Stated exercise: Rewrite the listing below, swapping every occurrence of "computer-use agent" for "desktop automation agent" and leaving everything else unchanged.

--- begin Given entries ---

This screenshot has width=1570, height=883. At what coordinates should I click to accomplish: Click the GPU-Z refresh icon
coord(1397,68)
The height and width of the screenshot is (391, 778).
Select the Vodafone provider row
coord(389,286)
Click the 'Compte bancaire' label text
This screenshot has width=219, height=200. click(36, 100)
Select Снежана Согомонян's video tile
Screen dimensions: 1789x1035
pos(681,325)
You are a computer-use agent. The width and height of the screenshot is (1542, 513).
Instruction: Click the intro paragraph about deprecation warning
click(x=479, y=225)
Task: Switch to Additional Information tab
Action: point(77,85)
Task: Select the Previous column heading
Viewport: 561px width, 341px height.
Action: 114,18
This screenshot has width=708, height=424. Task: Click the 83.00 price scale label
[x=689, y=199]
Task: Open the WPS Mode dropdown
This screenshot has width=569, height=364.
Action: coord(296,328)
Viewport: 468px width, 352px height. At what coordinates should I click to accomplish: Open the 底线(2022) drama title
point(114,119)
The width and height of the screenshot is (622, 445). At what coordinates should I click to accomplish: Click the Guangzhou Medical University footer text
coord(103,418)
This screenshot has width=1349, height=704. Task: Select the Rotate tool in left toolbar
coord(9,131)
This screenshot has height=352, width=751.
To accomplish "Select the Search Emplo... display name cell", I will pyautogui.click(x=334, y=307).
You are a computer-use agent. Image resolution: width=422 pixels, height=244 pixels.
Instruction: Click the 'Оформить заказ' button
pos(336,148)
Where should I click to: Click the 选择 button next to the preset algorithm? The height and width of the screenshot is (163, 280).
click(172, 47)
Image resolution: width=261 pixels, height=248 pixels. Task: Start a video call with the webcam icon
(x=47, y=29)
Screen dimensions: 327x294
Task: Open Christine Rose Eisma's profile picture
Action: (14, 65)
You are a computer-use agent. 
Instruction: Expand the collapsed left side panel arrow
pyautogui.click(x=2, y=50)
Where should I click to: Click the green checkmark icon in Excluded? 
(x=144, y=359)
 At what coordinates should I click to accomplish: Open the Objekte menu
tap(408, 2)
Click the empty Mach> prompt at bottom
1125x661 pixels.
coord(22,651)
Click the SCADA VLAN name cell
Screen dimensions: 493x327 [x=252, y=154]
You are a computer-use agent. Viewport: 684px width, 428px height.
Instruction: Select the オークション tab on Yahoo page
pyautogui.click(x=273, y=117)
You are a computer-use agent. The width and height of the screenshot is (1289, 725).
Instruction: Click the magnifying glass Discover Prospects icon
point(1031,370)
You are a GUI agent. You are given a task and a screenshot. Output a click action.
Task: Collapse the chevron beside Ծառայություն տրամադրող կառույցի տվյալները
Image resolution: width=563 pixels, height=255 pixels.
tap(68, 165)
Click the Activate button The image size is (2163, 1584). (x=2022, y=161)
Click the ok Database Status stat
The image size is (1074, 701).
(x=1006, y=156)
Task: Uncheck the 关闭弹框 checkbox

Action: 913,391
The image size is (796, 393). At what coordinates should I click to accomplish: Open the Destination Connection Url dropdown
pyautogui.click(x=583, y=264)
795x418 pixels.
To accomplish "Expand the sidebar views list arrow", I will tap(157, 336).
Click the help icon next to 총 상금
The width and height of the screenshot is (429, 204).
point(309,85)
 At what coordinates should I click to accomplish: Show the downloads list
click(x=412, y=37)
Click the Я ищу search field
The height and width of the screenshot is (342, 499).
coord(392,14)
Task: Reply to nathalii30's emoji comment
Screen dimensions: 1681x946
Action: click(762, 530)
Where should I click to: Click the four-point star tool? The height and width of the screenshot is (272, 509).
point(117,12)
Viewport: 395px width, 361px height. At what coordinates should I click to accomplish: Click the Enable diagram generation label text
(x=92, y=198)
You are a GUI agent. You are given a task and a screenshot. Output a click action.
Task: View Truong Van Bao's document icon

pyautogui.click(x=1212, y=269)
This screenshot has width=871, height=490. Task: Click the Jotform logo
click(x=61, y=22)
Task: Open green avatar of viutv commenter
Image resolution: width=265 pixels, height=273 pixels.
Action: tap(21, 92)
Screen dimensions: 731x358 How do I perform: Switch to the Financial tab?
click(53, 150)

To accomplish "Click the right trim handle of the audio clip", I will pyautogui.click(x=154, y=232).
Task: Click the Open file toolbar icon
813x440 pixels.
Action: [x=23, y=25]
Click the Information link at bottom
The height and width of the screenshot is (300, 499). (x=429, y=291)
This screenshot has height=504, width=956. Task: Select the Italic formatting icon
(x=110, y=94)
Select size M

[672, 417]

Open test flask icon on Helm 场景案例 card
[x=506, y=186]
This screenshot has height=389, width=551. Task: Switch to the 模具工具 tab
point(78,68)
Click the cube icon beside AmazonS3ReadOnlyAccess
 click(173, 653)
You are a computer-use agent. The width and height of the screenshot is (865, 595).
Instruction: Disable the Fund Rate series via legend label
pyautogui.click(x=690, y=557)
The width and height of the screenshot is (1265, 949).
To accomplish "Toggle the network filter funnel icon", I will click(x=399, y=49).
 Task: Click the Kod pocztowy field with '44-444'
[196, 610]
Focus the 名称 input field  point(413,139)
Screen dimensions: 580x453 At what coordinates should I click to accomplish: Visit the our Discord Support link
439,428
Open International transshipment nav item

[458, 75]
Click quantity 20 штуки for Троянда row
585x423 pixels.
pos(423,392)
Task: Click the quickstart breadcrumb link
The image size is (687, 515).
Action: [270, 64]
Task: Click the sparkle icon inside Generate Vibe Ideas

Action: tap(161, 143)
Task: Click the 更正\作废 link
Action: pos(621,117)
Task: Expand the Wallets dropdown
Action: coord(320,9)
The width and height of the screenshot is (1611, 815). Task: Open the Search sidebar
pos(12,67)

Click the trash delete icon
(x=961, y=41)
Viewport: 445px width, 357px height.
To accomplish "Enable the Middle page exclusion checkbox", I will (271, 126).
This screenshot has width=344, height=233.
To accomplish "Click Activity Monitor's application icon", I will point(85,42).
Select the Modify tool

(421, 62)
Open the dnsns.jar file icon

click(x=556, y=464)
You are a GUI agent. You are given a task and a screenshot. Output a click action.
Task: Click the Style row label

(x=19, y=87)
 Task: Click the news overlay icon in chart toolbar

--- end Given entries ---

Final result:
This screenshot has width=1570, height=883. At what coordinates should I click to accomplish: Click the GPU-Z refresh icon
coord(1397,68)
The height and width of the screenshot is (391, 778).
Select the Vodafone provider row
coord(389,286)
Click the 'Compte bancaire' label text
This screenshot has width=219, height=200. click(36, 100)
Select Снежана Согомонян's video tile
Screen dimensions: 1789x1035
pos(681,325)
You are a desktop automation agent. The width and height of the screenshot is (1542, 513).
Instruction: Click the intro paragraph about deprecation warning
click(x=479, y=225)
Task: Switch to Additional Information tab
Action: point(77,85)
Task: Select the Previous column heading
Viewport: 561px width, 341px height.
Action: 114,18
This screenshot has width=708, height=424. Task: Click the 83.00 price scale label
[x=689, y=199]
Task: Open the WPS Mode dropdown
This screenshot has width=569, height=364.
Action: coord(296,328)
Viewport: 468px width, 352px height. At what coordinates should I click to accomplish: Open the 底线(2022) drama title
point(114,119)
The width and height of the screenshot is (622, 445). At what coordinates should I click to accomplish: Click the Guangzhou Medical University footer text
coord(103,418)
This screenshot has width=1349, height=704. Task: Select the Rotate tool in left toolbar
coord(9,131)
This screenshot has height=352, width=751.
To accomplish "Select the Search Emplo... display name cell", I will pyautogui.click(x=334, y=307).
You are a desktop automation agent. Image resolution: width=422 pixels, height=244 pixels.
Instruction: Click the 'Оформить заказ' button
pos(336,148)
Where should I click to: Click the 选择 button next to the preset algorithm? The height and width of the screenshot is (163, 280).
click(172, 47)
Image resolution: width=261 pixels, height=248 pixels. Task: Start a video call with the webcam icon
(x=47, y=29)
Screen dimensions: 327x294
Task: Open Christine Rose Eisma's profile picture
Action: (14, 65)
You are a desktop automation agent. 
Instruction: Expand the collapsed left side panel arrow
pyautogui.click(x=2, y=50)
Where should I click to: Click the green checkmark icon in Excluded? 
(x=144, y=359)
 At what coordinates should I click to accomplish: Open the Objekte menu
tap(408, 2)
Click the empty Mach> prompt at bottom
1125x661 pixels.
coord(22,651)
Click the SCADA VLAN name cell
Screen dimensions: 493x327 [x=252, y=154]
You are a desktop automation agent. Viewport: 684px width, 428px height.
Instruction: Select the オークション tab on Yahoo page
pyautogui.click(x=273, y=117)
You are a desktop automation agent. The width and height of the screenshot is (1289, 725).
Instruction: Click the magnifying glass Discover Prospects icon
point(1031,370)
You are a GUI agent. You are given a task and a screenshot. Output a click action.
Task: Collapse the chevron beside Ծառայություն տրամադրող կառույցի տվյալները
Image resolution: width=563 pixels, height=255 pixels.
tap(68, 165)
Click the Activate button The image size is (2163, 1584). (x=2022, y=161)
Click the ok Database Status stat
The image size is (1074, 701).
(x=1006, y=156)
Task: Uncheck the 关闭弹框 checkbox

Action: 913,391
The image size is (796, 393). At what coordinates should I click to accomplish: Open the Destination Connection Url dropdown
pyautogui.click(x=583, y=264)
795x418 pixels.
To accomplish "Expand the sidebar views list arrow", I will tap(157, 336).
Click the help icon next to 총 상금
The width and height of the screenshot is (429, 204).
point(309,85)
 At what coordinates should I click to accomplish: Show the downloads list
click(x=412, y=37)
Click the Я ищу search field
The height and width of the screenshot is (342, 499).
coord(392,14)
Task: Reply to nathalii30's emoji comment
Screen dimensions: 1681x946
Action: click(762, 530)
Where should I click to: Click the four-point star tool? The height and width of the screenshot is (272, 509).
point(117,12)
Viewport: 395px width, 361px height. At what coordinates should I click to accomplish: Click the Enable diagram generation label text
(x=92, y=198)
You are a GUI agent. You are given a task and a screenshot. Output a click action.
Task: View Truong Van Bao's document icon

pyautogui.click(x=1212, y=269)
This screenshot has width=871, height=490. Task: Click the Jotform logo
click(x=61, y=22)
Task: Open green avatar of viutv commenter
Image resolution: width=265 pixels, height=273 pixels.
Action: tap(21, 92)
Screen dimensions: 731x358 How do I perform: Switch to the Financial tab?
click(53, 150)

To accomplish "Click the right trim handle of the audio clip", I will pyautogui.click(x=154, y=232).
Task: Click the Open file toolbar icon
813x440 pixels.
Action: [x=23, y=25]
Click the Information link at bottom
The height and width of the screenshot is (300, 499). (x=429, y=291)
This screenshot has height=504, width=956. Task: Select the Italic formatting icon
(x=110, y=94)
Select size M

[672, 417]

Open test flask icon on Helm 场景案例 card
[x=506, y=186]
This screenshot has height=389, width=551. Task: Switch to the 模具工具 tab
point(78,68)
Click the cube icon beside AmazonS3ReadOnlyAccess
 click(173, 653)
You are a desktop automation agent. The width and height of the screenshot is (865, 595).
Instruction: Disable the Fund Rate series via legend label
pyautogui.click(x=690, y=557)
The width and height of the screenshot is (1265, 949).
To accomplish "Toggle the network filter funnel icon", I will click(x=399, y=49).
 Task: Click the Kod pocztowy field with '44-444'
[196, 610]
Focus the 名称 input field  point(413,139)
Screen dimensions: 580x453 At what coordinates should I click to accomplish: Visit the our Discord Support link
439,428
Open International transshipment nav item

[458, 75]
Click quantity 20 штуки for Троянда row
585x423 pixels.
pos(423,392)
Task: Click the quickstart breadcrumb link
The image size is (687, 515).
Action: [270, 64]
Task: Click the sparkle icon inside Generate Vibe Ideas

Action: tap(161, 143)
Task: Click the 更正\作废 link
Action: pos(621,117)
Task: Expand the Wallets dropdown
Action: coord(320,9)
The width and height of the screenshot is (1611, 815). Task: Open the Search sidebar
pos(12,67)

Click the trash delete icon
(x=961, y=41)
Viewport: 445px width, 357px height.
To accomplish "Enable the Middle page exclusion checkbox", I will (271, 126).
This screenshot has width=344, height=233.
To accomplish "Click Activity Monitor's application icon", I will point(85,42).
Select the Modify tool

(421, 62)
Open the dnsns.jar file icon

click(x=556, y=464)
You are a GUI agent. You are given a task and a screenshot. Output a click action.
Task: Click the Style row label

(x=19, y=87)
 Task: Click the news overlay icon in chart toolbar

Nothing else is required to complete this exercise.